N promoveu ação pelo procedimento comum, postulando a condenação de J a pagamento de indenização correspondente a dez milhões de reais e dando valor à causa de cinco mil reais, recolhendo as custas com base nessa quantia. Regularmente citado, o réu apresentou contestação e impugnou o valor dado à causa. Nos termos do Código de Processo Civil, no caso enunciado, o valor da causa será
- A)determinado pelo juiz diante das características da parte.
Errada, porque o juiz não fixa o valor da causa com base em características pessoais da parte.

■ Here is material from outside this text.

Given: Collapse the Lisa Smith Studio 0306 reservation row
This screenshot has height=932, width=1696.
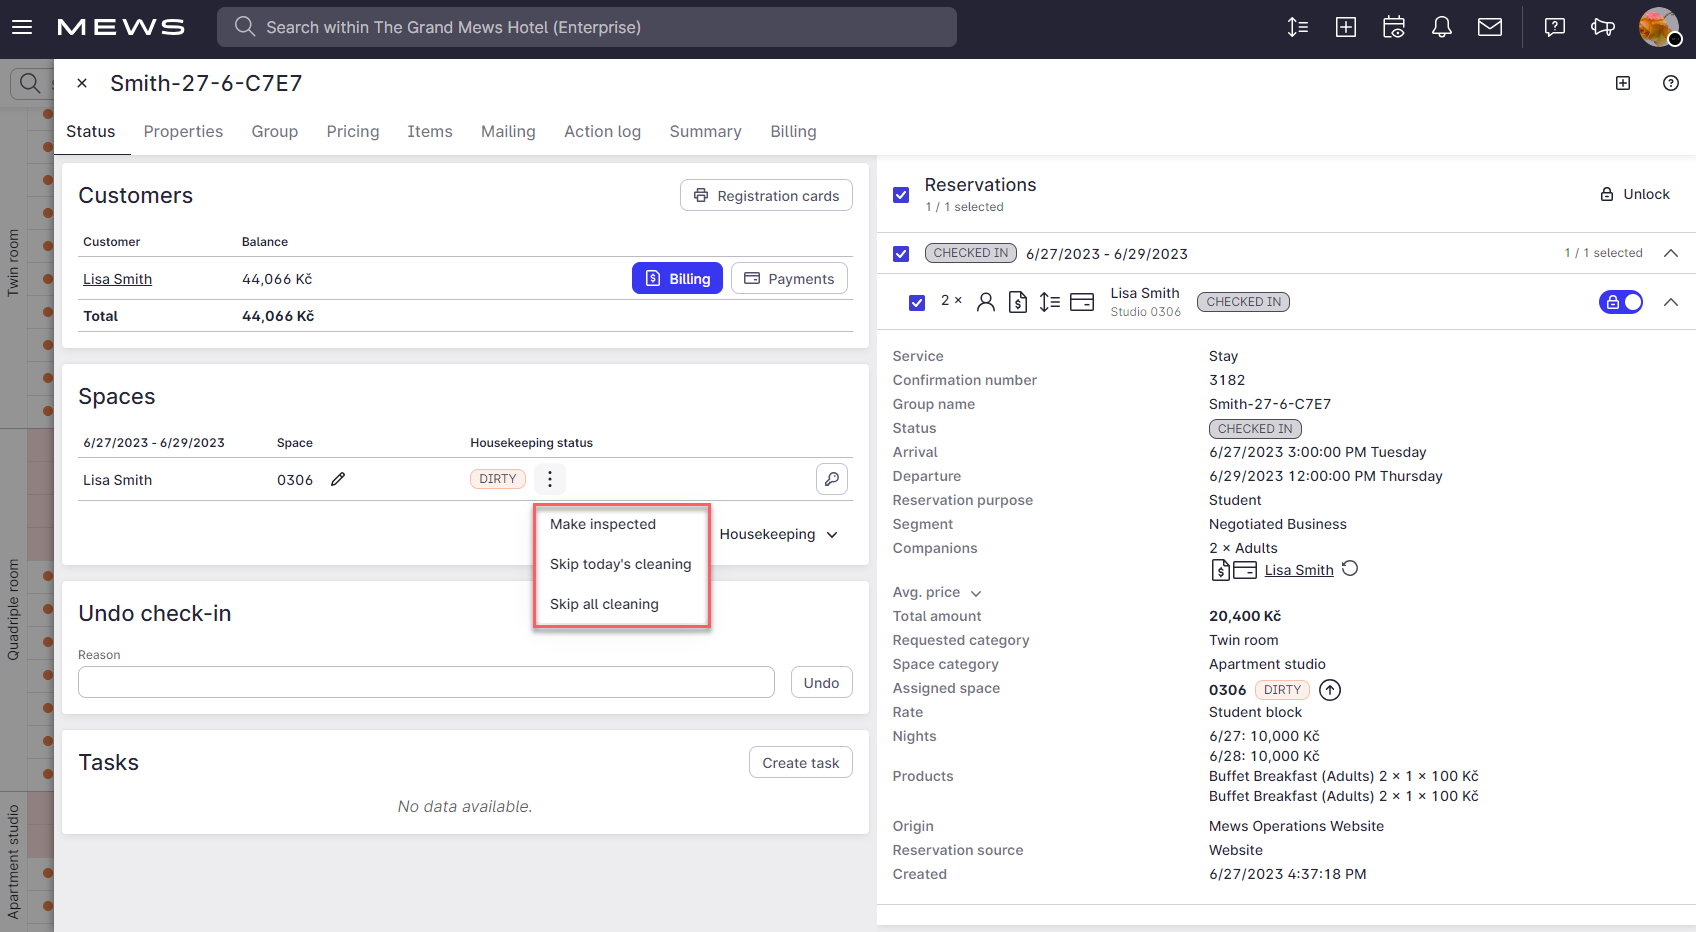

- B)equivalente a dez vezes o valor da condenação.
Errada, porque o CPC não manda multiplicar o valor da condenação por dez nesse caso.
- C)considerado pelo exame da avaliação do bem.
Errada, porque avaliação de bem só interessa em hipóteses específicas de ações que envolvam coisa avaliada, o que não é a situação.
- D)fixado aleatoriamente pelo autor.
Errada, porque o autor não pode fixar o valor da causa de forma aleatória; ele deve observar os critérios legais do CPC.
- E)correspondente ao valor pretendido.
Certa, porque, em ação de condenação em quantia certa, o valor da causa deve corresponder ao valor pretendido, nos termos do art. 292 do CPC.
Gabarito: E
No procedimento comum, o valor da causa não é um detalhe decorativo: ele precisa refletir o proveito econômico que o autor pretende obter com a demanda. O CPC/2015 trata disso no art. 292, e a regra geral é simples: se a ação busca pagamento de quantia certa, o valor da causa deve corresponder ao valor pretendido. Em outras palavras, o juiz não pode aceitar um valor “de ocasião” escolhido pelo autor só para pagar menos custas. Na situação narrada, N pediu condenação de J ao pagamento de indenização de dez milhões de reais. Logo, o valor da causa deve ser exatamente esse montante, porque é esse o conteúdo econômico do pedido. O fato de o autor ter indicado cinco mil reais e recolhido custas sobre essa base não altera a realidade jurídica do pedido, podendo haver correção do valor e complementação das custas. A impugnação do réu é cabível, porque o CPC permite questionar o valor atribuído à causa. Mas, ao analisar a impugnação, o juiz deve aplicar o critério legal, não um palpite. Como a pretensão é de condenação em dinheiro, vale a regra do art. 292, V, do CPC: o valor da causa corresponde ao valor pretendido. Por isso, o gabarito é a letra E. Em prova, pense assim: pedido de dinheiro = valor da causa acompanha o dinheiro pedido. Simples, direto e muito cobrado.